PROBLEM TO WORK ON: In the listing that follows, locate the line containing "You are a computer-use agent. This" and the line containing "Click the customer". Retype exactly those two lines and every line between them, and nothing more.

LISTED RECORDS:

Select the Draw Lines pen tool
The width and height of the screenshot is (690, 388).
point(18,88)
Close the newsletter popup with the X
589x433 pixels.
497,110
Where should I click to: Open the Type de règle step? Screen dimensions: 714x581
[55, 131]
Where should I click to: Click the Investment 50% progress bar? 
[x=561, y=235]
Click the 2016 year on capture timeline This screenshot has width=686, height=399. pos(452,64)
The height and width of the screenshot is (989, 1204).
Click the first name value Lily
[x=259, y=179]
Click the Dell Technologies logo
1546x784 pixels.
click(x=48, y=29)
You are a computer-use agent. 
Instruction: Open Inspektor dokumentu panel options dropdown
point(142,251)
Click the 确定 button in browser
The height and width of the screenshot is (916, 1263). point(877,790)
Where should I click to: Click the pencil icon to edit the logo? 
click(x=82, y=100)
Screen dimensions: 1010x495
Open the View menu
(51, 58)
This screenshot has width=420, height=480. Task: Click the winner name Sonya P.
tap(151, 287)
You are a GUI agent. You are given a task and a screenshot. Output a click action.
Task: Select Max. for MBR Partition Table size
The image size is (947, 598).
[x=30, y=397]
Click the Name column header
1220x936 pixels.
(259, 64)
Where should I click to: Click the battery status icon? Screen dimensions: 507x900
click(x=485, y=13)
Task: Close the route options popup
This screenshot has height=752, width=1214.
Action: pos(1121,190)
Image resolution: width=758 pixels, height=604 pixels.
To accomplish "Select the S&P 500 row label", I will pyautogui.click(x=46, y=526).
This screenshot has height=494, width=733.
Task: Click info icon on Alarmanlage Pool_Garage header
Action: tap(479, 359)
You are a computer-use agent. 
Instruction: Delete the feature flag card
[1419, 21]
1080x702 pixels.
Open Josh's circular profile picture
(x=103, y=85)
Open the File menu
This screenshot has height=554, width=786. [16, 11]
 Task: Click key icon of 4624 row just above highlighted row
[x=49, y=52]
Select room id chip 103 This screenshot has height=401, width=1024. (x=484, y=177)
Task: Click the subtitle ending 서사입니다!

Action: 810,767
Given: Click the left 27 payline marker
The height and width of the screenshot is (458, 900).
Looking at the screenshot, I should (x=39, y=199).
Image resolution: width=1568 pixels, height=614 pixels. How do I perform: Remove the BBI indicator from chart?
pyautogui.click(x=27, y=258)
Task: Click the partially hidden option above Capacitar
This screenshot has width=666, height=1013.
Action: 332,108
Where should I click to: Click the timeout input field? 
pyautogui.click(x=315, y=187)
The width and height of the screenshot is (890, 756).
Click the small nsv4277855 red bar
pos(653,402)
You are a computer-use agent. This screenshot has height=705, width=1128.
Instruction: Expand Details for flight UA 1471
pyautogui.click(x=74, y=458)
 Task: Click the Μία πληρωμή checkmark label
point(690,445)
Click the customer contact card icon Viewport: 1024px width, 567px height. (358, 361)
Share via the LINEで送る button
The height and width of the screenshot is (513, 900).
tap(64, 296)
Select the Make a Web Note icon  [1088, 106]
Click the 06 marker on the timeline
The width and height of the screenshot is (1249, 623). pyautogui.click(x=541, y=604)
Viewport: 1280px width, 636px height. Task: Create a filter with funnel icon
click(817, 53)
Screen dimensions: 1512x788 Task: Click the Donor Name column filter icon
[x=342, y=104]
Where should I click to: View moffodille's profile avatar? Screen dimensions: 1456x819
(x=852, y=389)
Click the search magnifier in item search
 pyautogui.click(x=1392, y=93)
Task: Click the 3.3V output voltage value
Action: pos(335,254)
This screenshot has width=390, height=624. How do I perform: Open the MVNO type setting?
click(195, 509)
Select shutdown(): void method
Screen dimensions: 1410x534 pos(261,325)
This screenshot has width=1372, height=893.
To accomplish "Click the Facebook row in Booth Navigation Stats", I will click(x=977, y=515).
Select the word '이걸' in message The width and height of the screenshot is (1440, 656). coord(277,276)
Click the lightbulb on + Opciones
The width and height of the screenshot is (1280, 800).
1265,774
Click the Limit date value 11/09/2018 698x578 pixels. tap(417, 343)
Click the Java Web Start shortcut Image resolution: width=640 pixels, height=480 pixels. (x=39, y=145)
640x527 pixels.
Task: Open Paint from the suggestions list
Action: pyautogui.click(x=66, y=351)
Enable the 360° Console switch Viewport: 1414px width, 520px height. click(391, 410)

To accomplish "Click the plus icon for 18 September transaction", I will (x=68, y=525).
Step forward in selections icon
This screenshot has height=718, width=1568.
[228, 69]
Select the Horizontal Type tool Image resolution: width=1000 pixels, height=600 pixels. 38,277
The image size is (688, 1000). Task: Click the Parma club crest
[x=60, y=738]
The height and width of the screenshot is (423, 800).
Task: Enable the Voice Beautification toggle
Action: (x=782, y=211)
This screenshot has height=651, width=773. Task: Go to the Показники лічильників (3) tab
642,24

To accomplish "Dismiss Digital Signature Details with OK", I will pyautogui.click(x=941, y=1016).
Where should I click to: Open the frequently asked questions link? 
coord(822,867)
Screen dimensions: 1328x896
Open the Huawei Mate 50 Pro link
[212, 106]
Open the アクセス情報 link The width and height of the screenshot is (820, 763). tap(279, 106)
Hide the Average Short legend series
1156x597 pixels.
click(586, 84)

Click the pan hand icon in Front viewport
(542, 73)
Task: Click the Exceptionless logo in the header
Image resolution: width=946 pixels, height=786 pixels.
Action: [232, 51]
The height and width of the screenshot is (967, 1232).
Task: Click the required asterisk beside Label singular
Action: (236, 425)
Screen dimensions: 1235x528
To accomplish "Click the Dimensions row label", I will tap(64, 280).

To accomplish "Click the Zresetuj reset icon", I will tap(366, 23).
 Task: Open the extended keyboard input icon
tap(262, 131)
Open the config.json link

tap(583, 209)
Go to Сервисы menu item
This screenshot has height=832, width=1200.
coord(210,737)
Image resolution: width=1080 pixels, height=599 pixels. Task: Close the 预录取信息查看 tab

SOLUTION:
You are a computer-use agent. This screenshot has height=705, width=1128.
Instruction: Expand Details for flight UA 1471
pyautogui.click(x=74, y=458)
 Task: Click the Μία πληρωμή checkmark label
point(690,445)
Click the customer contact card icon Viewport: 1024px width, 567px height. (358, 361)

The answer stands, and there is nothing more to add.